**Brief**: With the pictures excluded, output only the lines from the one containing "Viewport: 1280px width, 720px height." through the last line of the entries, unchanged.

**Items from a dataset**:
==================================================
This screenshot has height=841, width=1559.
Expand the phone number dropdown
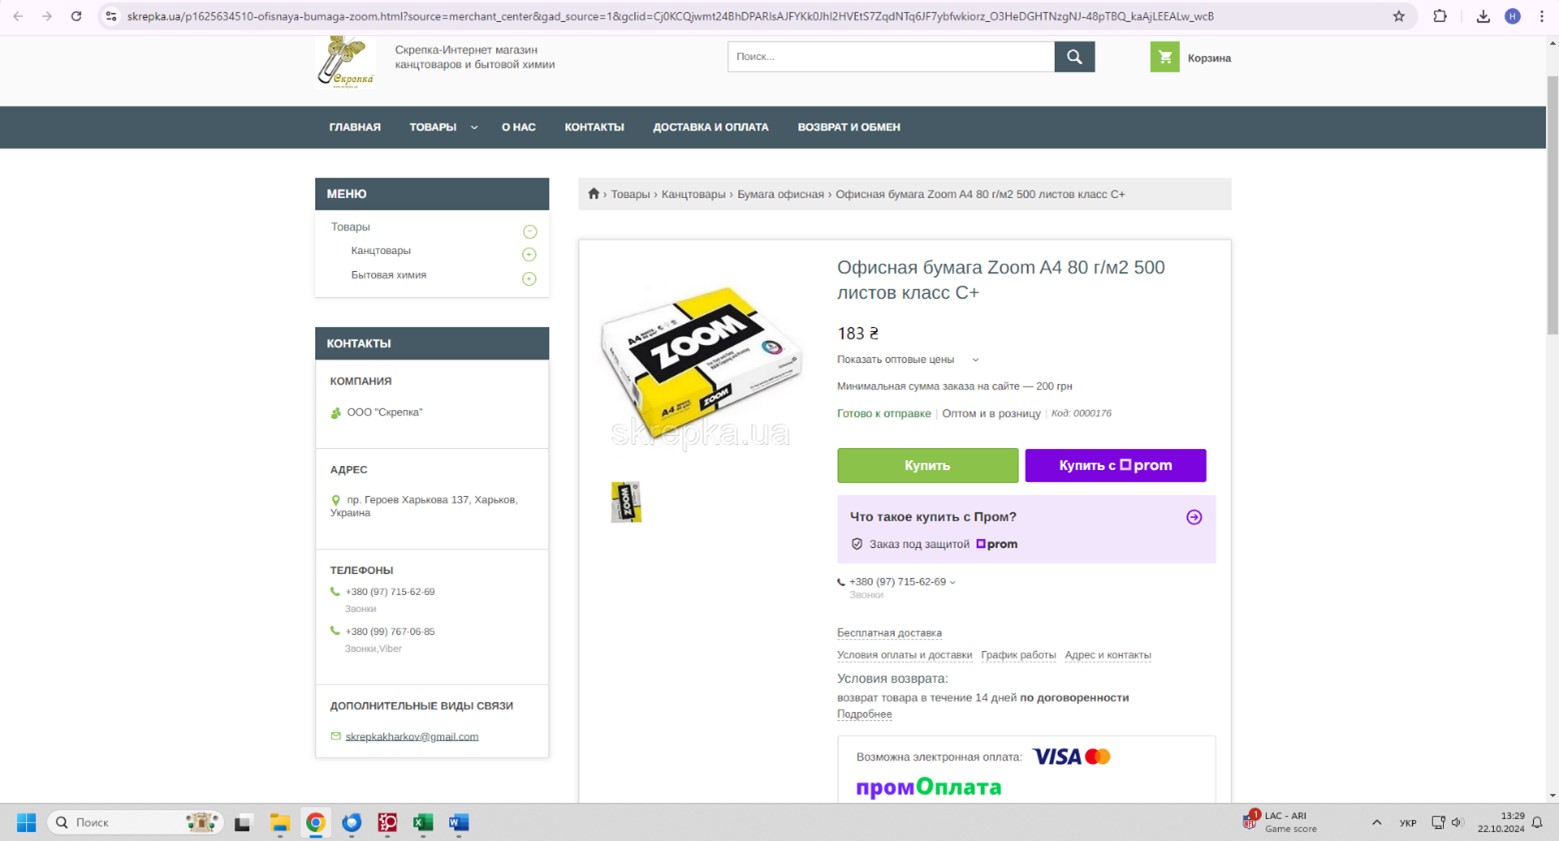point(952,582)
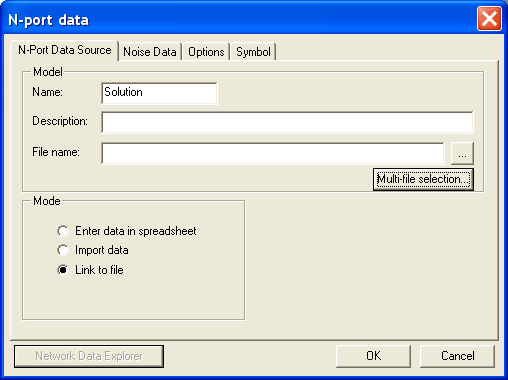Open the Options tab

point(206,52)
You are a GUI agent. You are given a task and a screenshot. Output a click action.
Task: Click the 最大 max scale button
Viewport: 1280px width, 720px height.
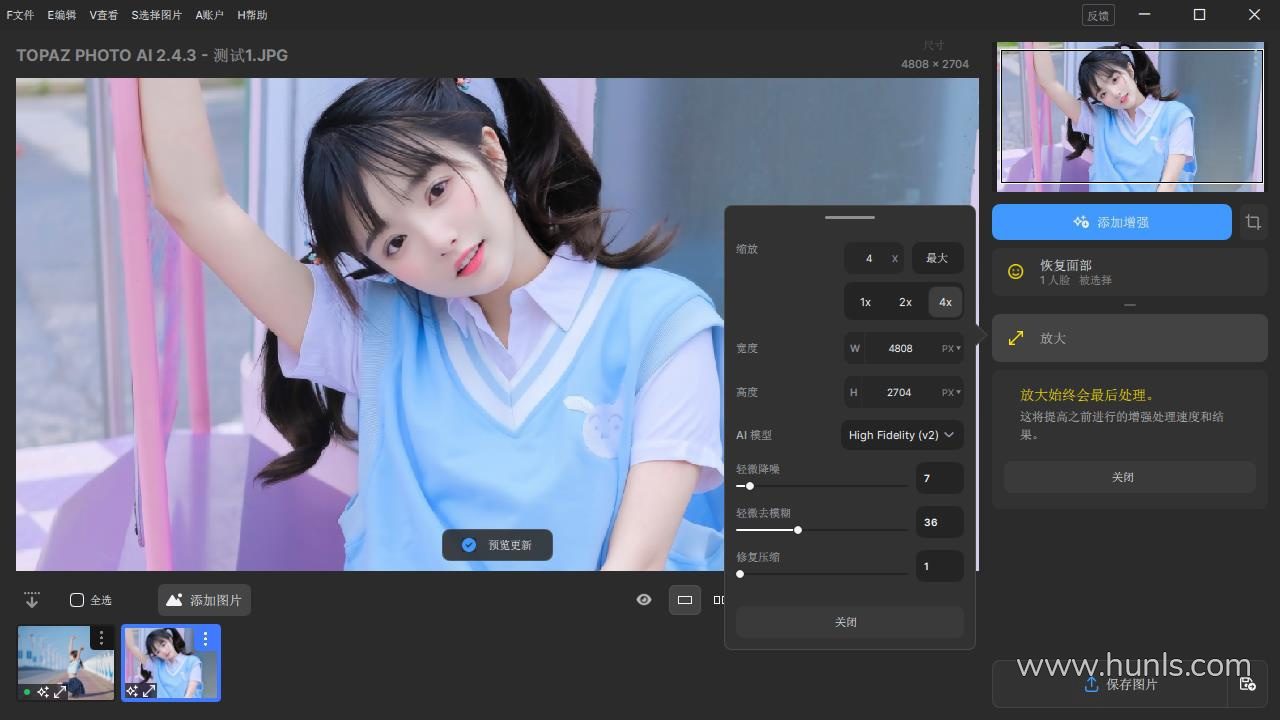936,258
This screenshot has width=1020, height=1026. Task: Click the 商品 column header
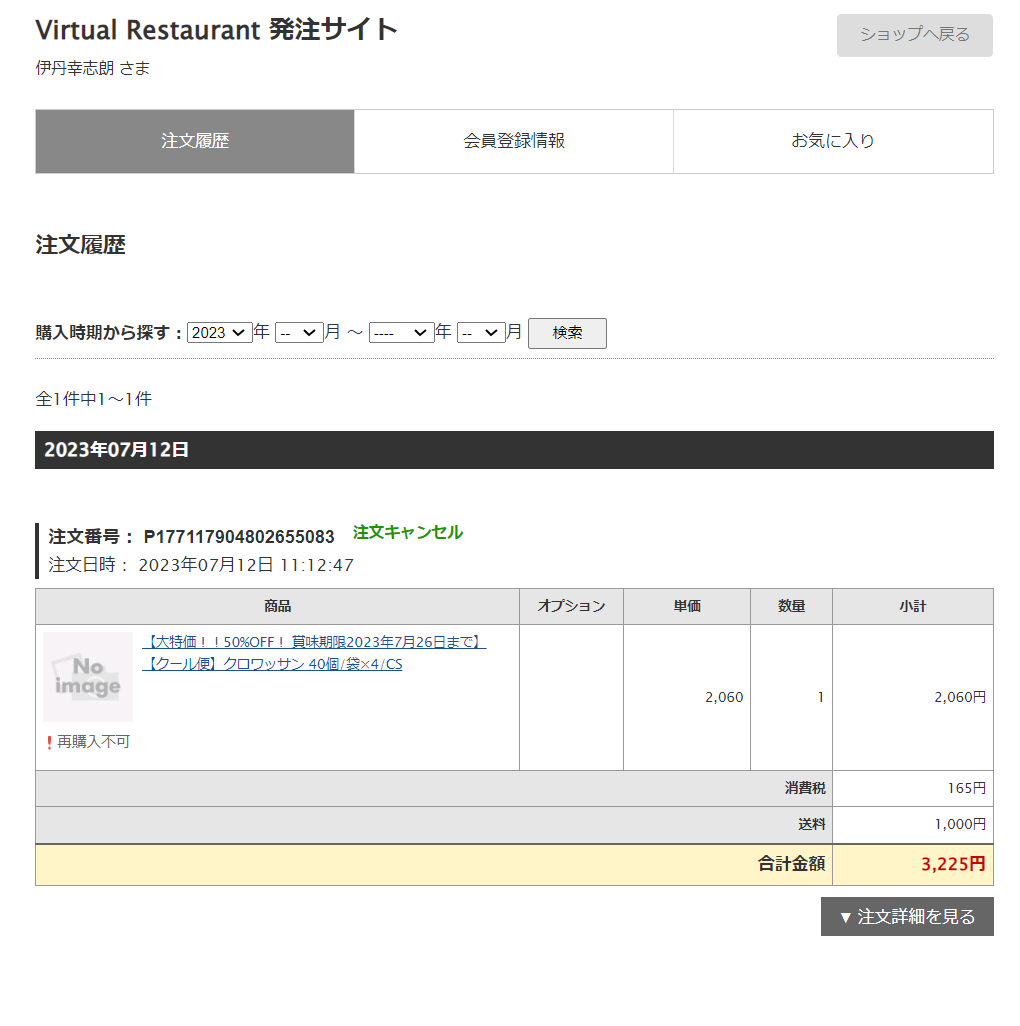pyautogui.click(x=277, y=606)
==================================================
**Your solution**:
Viewport: 1280px width, 720px height.
936,258
This screenshot has width=1020, height=1026. Task: Click the 商品 column header
pyautogui.click(x=277, y=606)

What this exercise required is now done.